Steps:
1 virsh reboot guest1 --mode=acpi
2 virsh shutdown guest1 --mode=agent
Expected result:
As the SHUTDOWN job is after REBOOT, we expected the guest to be *shutoff*. (Do you
think so?)
Exacted result:
After the 2 steps above, the guest got *rebooted*.
The reason to this problem:
1 in qemuDomainReboot(mode acpi), it sets priv->fakeReboot to 1.
2 after shutdown/reboot, qemu monitor IO trigged qemuProcessHandleShutdown(), which
finds that priv->fakeReboot is 1, and reboot the guest.
Root Cause of the problem:
After further look into the problem, We found that the design of acpi/agent
shutdown/reboot seems a little chaotic.
-----------------------------------
sheet1 who sets fakeReboot
-----------------------------------
shutdown reboot
acpi Y(0) Y(1)
agent N N
It's apparently, *acpi-mode* jobs set fakeReboot.
-----------------------------------
sheet2 who needs to check fakeReboot(qemuProcessHandleShutdown())
-----------------------------------
shutdown reboot
acpi Y Y
agent *Y* *N*
Things become a little odd here. only agent-mode reboot doesn't check fakeReboot.
We can tell from the above 2 sheets, that they're not consistent.
*Agent-mode shutdown needs to check fakeReboot(trigger by SHUTDOWN monitorIO event),
while it didn't set it before.*
The chaos is not caused by libvirtd, it's a systematic problem, including guest os
and qemu. (guest os writes ACPI, triggers qemu, qemu then triggers libvirtd)
My Solution:
A simple solution is to make the 1st sheet consistent to the 2nd sheet, which is:
-----------------------------------
sheet3 who should set fakeReboot:
-----------------------------------
shutdown reboot
acpi Y(0) Y(1)
agent *Y(0)* N
-----------------------------------
we let agent-mode shutdown set fakeReboot to 0.

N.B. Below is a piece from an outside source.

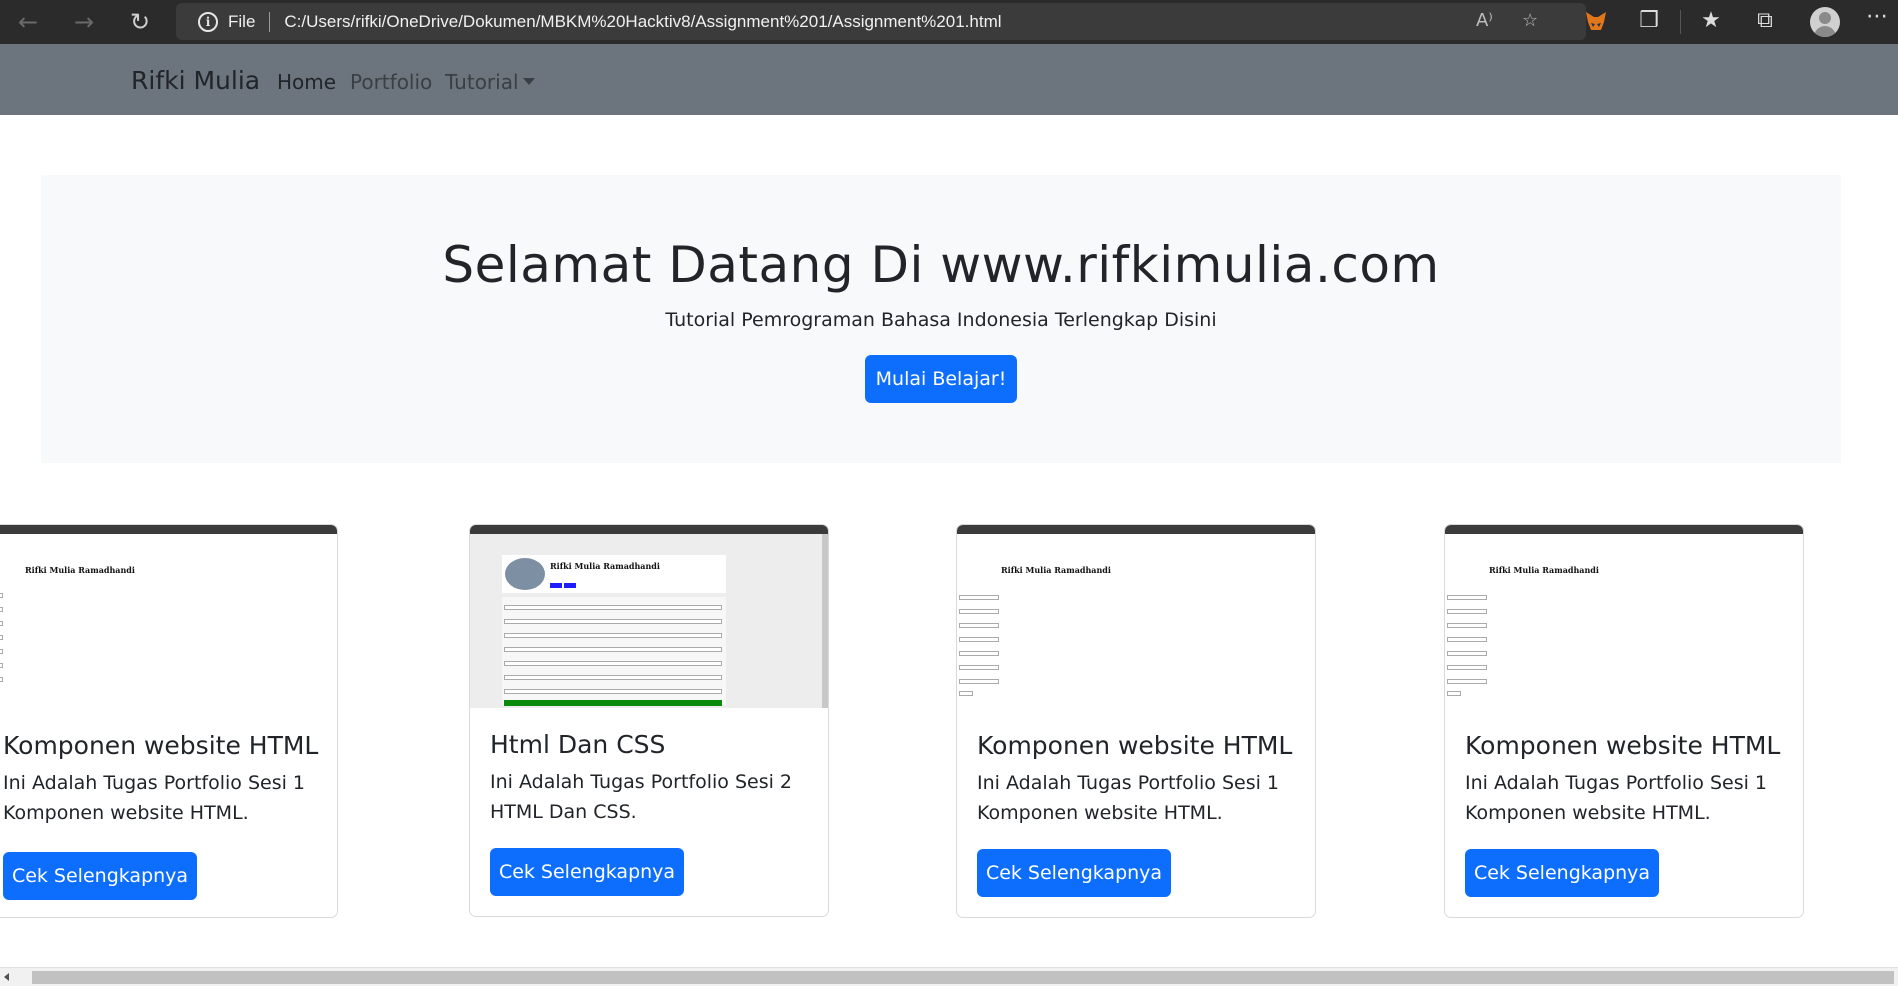 Image resolution: width=1898 pixels, height=986 pixels. What do you see at coordinates (528, 82) in the screenshot?
I see `caret-down-icon` at bounding box center [528, 82].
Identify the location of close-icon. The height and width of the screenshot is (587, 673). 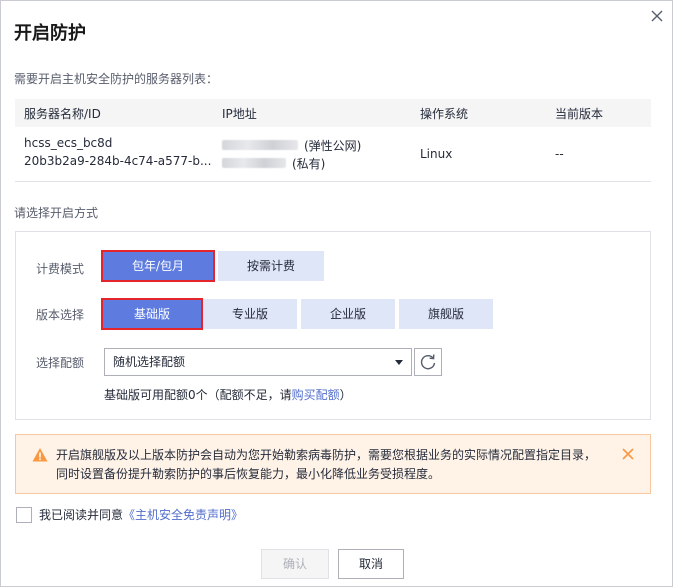
(657, 16).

--------------------------------------------------------------------------------
diff --git a/src/qemu/qemu_driver.c b/src/qemu/qemu_driver.c
index 7eb5a7d..c751dcf 100644
--- a/src/qemu/qemu_driver.c
+++ b/src/qemu/qemu_driver.c
@@ -1959,6 +1959,8 @@ static int qemuDomainShutdownFlags(virDomainPtr dom, unsigned int
flags)
goto endjob;
}
+ qemuDomainSetFakeReboot(driver, vm, isReboot);
+
if (useAgent) {
qemuDomainObjEnterAgent(vm);
ret = qemuAgentShutdown(priv->agent, agentFlag);
@@ -1970,7 +1972,6 @@ static int qemuDomainShutdownFlags(virDomainPtr dom, unsigned int
flags)
*/
if (!useAgent ||
(ret < 0 && (acpiRequested || !flags))) {
- qemuDomainSetFakeReboot(driver, vm, isReboot);
/* Even if agent failed, we have to check if guest went away
* by itself while our locks were down. */
----------------------------------------------------------------------------------
Discussion:
Although the solution above seems to have solved the problem, but it seems a little
awkward to have sheets like this.
Maybe we should let sheet2 consistent with sheet1, rather than letting sheet1
consistent to sheet2. But It's too difficult to realize that, seems impossible
So, is there a better way to solve this problem? or, shall I commit this patch?